Goal 1.
In the excerpt about Kuster and the Golden Bough theaters, list every distinct year mentioned, in order of first appearance.
Goal 2.
According to the excerpt about Kuster and the Golden Bough theaters, where did the 1949 run of By Candlelight continue after the playhouse burned?
Goal 3.
Please extend the excerpt about Kuster and the Golden Bough theaters, picking up right after its last sentence.

Document excerpt.
——————

After the fire, Kuster left Carmel and opened a 200-seat Golden Bough Playhouse on Sutter Street in San Francisco. He had been there before from 1932 to 1934, where he produced plays at the San Francisco School of Theater. In 1938, Theatre labor union problems forced him to give up the project. Later that year he was invited to Hollywood for two years as the personal assistant to Max Reinhardt. While there, he taught classes and directed English and American plays in Reinhardt's Theatre Workshop.

In 1937, he directed two seasons for the Fresno Players where his English translation of the Austrian three-act comedy play By Candlelight by  and Karl Farkas, was first presented in October 1937 as the opening bill of the Golden Bough Theater Guild's fall and winter season at its playhouse on Sutter Street, San Francisco. He and his wife, Gabriell Kuster, were in the cast.

Second Golden Bough Theatre

In 1940, Kuster returned to Carmel and to the Filmarte, the old Carmel Arts and Crafts Theatre on Monte Verde Street, whose lease had expired, renamed it the Golden Bough Playhouse and again put on plays, foreign films, and movies. For two summers, 1940 and 1941, he directed the Golden Bough School of Theatre.

On May 16, 1949, Kuster decided to revive his 1935 production of the play By Candlelight. It got rave reviews from critics. However, on May 21, 1949, this second "Golden Bough" also burned to the ground. Once again, arson was suspected. The By Candlelight continued at the Sunset School Auditorium from May 23 to May 30.

——————

Data shown.
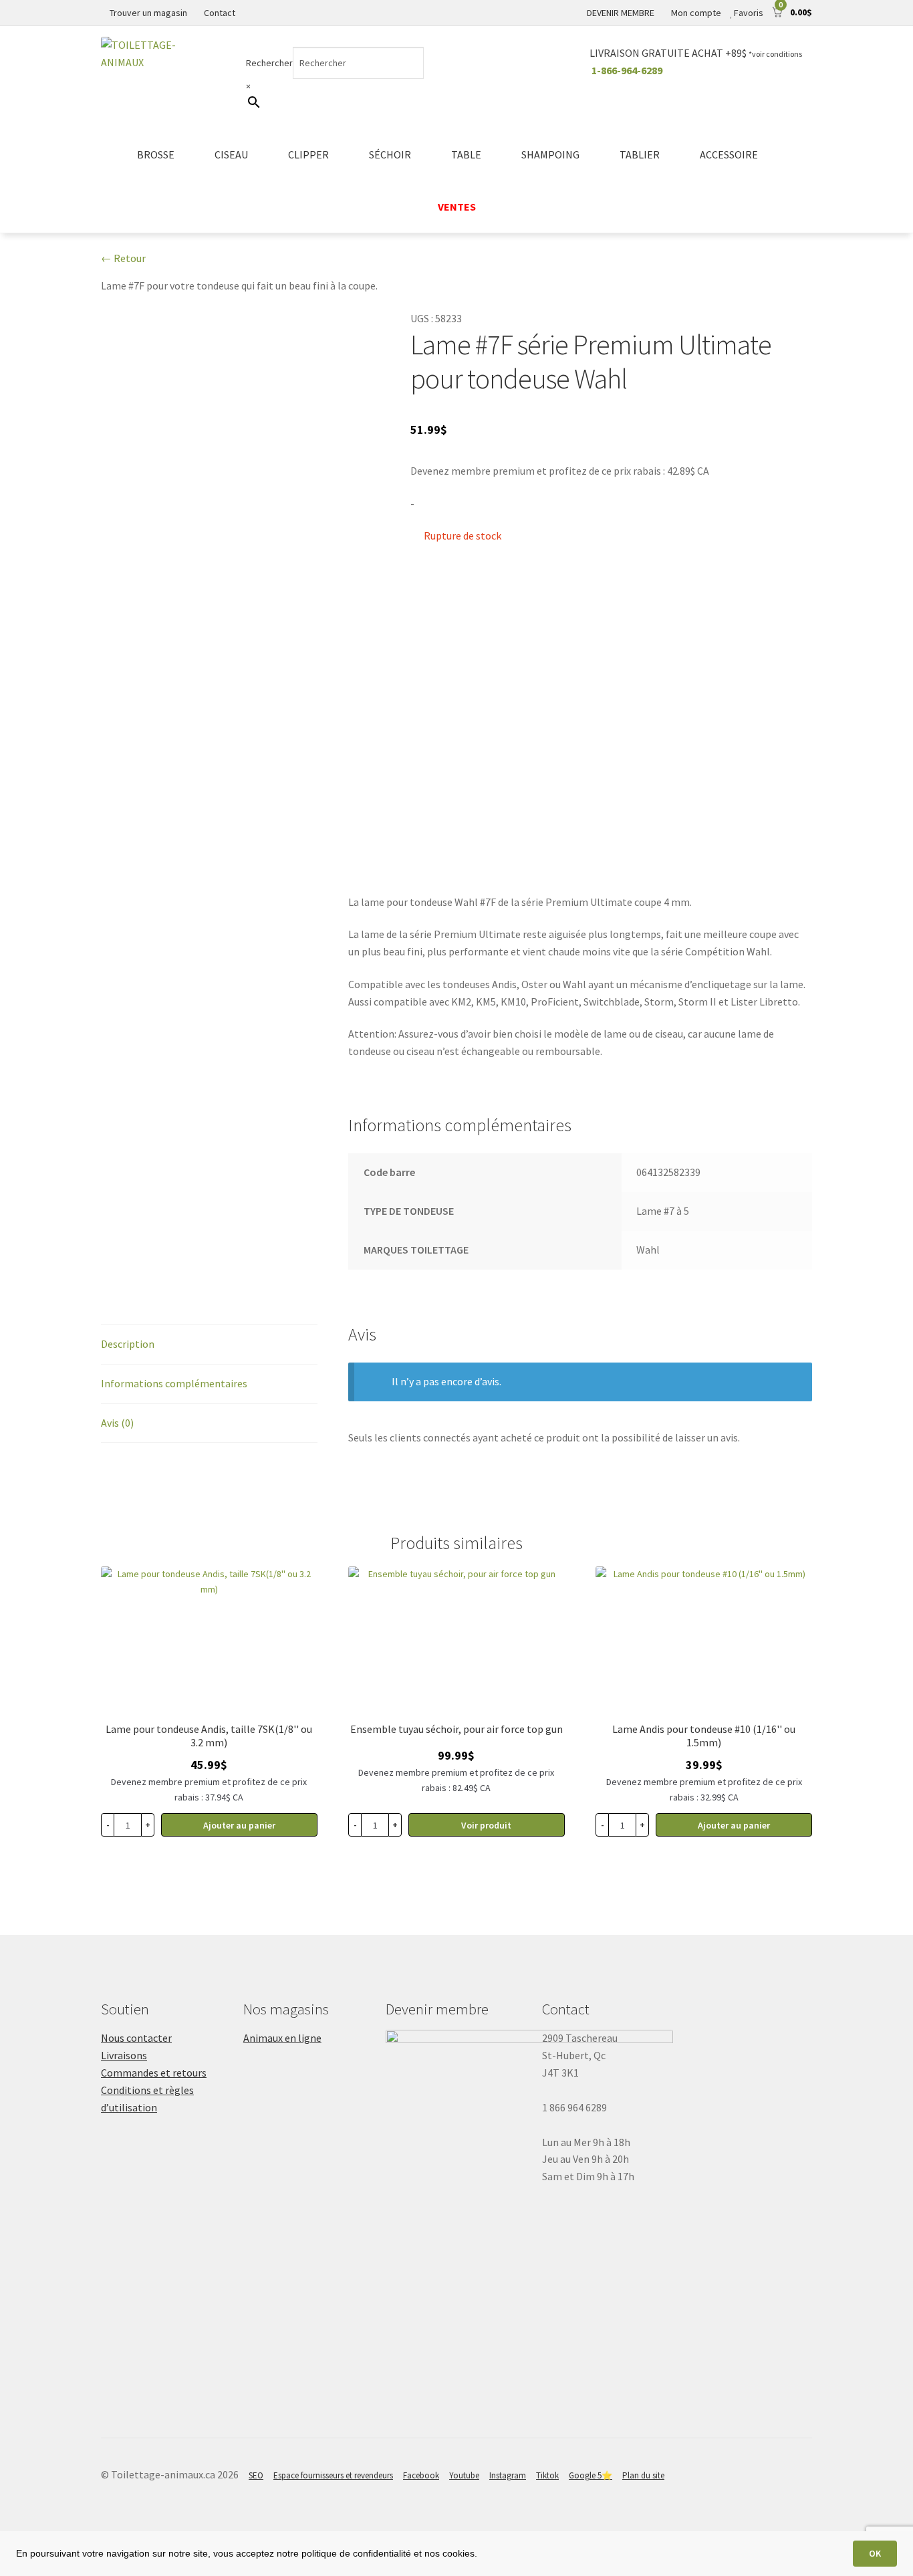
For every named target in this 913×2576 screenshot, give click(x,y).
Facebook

——————

Task result 1.
1932, 1934, 1938, 1937, 1940, 1941, 1949, 1935

Task result 2.
At the Sunset School Auditorium, from May 23 to May 30.

Task result 3.
Third Golden Bough Theatre
Kuster considered rebuilding two theatres, the playhouse at the Monte Verde location, and a movie theatre at the site of the original Golden Bough on Ocean Avenue. Ultimately, he built a two-theater facility on the destroyed Monte Verde site. For the third time, the Golden Bough was built, this time as a corporation. The main auditorium, called the Golden Bough, faced Monte Verde Street. With 330 seats and a stage. A 150-seat theater in the round, called the Circle Theatre, faced Casanova Street. The new Golden Bough opened its doors on October 2, 1952, with a Monterey Symphony Orchestra concert.

On May 18, 1956, Kuster, after thirty-five years of acting and directing, appeared as Grandpere in play The Happy Time. Since 1994, the facility has been owned and operated by Pacific Repertory Theatre, Monterey County's only year-round professional theatre company.

Death
Kuster reminisced in a talk given at the Carmel Women's Club on May 31, 1960. It was his last public appearance before departing on a trip to Europe with His wife, Gabrielle Kuster. He died, at age 83, in the 2nd week of September 1961 in Lugano, Ticino, Switzerland, when traveling in Europe he took ill. He was buried in Lugano. His wife Gabriel, returned to Carmel Valley, California. She died in August 1978.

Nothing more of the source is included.